Actin Mediates Secretory Immunoglobulin A Transport: Effect of Ethanol

Diebel, Lawrence N.; Liberati, David M.; Saini, Manmit S.; Dulchavsky, Scott A.; Diglio, Clement A.; Brown, William J.
September 2002
American Surgeon;Sep2002, Vol. 68 Issue 9, p769
Academic Journal
Secretory immunoglobulin A (IgA) is the principle antibody protecting against pathogens at mucosal sites. Ethanol (EtOH) exposure is related to adverse effects on the enterocyte cytoskeleton. The aim of this study was to assess the role of normal cytoskeletal function on IgA transcytosis and its modulation by EtOH by studying Madin-Darby canine kidney (MDCK) cells transfected with the polyimmunoglobulin receptor. MDCK cells were grown as confluent monolayers and treated with 5 per cent EtOH, cytochalasin D (Cyto-D, a cytoskeletal destabilizer), or pretreatment with prostaglandin E[sub 2] (a cytoskeletal stabilizer) followed by EtOH. Media alone served as control. IgA was then added to the basolateral side of the chambers, and apical samples were taken for enzyme-linked immunosorbent assay analysis at 0, 3, and 12 hours.

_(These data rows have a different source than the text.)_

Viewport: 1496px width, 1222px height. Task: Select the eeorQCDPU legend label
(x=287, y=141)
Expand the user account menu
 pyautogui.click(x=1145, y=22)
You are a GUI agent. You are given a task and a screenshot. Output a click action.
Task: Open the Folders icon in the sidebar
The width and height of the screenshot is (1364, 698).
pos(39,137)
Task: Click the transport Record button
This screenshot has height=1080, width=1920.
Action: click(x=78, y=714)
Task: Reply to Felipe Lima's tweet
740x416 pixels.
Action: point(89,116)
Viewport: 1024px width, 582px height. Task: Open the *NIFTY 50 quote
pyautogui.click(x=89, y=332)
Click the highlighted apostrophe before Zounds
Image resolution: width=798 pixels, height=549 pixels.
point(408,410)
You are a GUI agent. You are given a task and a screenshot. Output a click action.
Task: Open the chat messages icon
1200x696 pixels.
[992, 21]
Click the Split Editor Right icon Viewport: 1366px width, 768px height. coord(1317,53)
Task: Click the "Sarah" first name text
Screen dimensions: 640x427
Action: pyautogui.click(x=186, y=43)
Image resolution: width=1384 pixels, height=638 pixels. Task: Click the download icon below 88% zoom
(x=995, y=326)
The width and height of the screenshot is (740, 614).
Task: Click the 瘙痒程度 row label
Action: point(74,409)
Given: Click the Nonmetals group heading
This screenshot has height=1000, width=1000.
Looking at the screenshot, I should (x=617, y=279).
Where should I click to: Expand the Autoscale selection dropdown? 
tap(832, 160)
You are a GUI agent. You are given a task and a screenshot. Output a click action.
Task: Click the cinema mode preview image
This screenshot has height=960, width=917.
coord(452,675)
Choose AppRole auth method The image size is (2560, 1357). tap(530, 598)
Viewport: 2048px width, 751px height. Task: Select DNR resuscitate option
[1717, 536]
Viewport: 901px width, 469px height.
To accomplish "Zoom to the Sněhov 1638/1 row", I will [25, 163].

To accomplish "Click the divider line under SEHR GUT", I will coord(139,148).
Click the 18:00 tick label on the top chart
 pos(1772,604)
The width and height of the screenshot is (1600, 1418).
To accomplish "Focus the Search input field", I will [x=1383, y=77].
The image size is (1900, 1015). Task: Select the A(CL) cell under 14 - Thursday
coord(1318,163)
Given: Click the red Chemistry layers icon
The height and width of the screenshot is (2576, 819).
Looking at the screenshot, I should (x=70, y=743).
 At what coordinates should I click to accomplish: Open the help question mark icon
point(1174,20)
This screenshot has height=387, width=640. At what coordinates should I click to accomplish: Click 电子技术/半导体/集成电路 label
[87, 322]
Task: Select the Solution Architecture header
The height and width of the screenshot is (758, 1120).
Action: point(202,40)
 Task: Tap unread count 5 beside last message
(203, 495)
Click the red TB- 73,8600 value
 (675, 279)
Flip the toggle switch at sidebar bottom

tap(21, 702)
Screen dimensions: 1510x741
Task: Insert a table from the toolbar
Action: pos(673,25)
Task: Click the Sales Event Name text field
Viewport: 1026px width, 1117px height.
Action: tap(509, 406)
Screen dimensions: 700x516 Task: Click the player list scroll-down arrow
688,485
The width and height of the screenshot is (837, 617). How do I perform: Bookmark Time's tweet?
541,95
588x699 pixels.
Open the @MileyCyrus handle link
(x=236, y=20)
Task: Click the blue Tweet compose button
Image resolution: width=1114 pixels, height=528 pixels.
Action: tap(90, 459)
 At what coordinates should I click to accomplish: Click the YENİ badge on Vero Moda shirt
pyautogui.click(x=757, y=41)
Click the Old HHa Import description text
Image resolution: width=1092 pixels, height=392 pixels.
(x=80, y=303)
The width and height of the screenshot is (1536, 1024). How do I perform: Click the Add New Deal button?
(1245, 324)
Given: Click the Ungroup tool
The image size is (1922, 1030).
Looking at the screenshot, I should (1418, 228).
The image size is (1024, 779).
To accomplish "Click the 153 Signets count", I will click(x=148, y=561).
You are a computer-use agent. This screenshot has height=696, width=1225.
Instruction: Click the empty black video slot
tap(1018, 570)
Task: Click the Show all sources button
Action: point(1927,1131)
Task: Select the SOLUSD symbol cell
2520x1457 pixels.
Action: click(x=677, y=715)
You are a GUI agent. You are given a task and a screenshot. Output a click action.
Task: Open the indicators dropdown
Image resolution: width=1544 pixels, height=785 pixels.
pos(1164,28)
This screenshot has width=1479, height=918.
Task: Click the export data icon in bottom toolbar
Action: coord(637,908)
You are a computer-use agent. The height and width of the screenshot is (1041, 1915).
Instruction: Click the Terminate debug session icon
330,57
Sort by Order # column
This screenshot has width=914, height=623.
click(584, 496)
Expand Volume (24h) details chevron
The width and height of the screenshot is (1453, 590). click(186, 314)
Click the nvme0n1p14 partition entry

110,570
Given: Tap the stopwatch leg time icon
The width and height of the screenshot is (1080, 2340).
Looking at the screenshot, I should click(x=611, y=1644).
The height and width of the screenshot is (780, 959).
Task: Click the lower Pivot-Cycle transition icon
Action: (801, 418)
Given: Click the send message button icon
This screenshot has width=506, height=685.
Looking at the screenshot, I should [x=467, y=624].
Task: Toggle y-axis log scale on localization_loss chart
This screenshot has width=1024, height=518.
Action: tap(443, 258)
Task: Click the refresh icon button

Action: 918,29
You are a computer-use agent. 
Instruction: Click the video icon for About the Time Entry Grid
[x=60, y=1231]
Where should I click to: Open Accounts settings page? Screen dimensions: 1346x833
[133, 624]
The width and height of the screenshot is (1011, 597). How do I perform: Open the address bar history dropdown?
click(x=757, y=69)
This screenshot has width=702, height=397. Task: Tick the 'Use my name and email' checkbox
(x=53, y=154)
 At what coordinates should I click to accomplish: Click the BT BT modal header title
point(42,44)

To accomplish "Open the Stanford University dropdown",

Dimeric IgA transcytosis increased in all groups and was significantly depressed by 5 per cent EtOH and Cyto-D. Morphological slides revealed aggregation of actin after Cyto-D treatment. Prostaglandin E[sub 2] prevented the decrease in IgA transcytosis seen otherwise with 5 per cent EtOH treatment. We conclude that IgA transcytosis is dependent on actin microfilaments of the cytoskeleton. Decreased IgA transport may lead to mucosal immunodeficiency and infectious complications after EtOH exposure.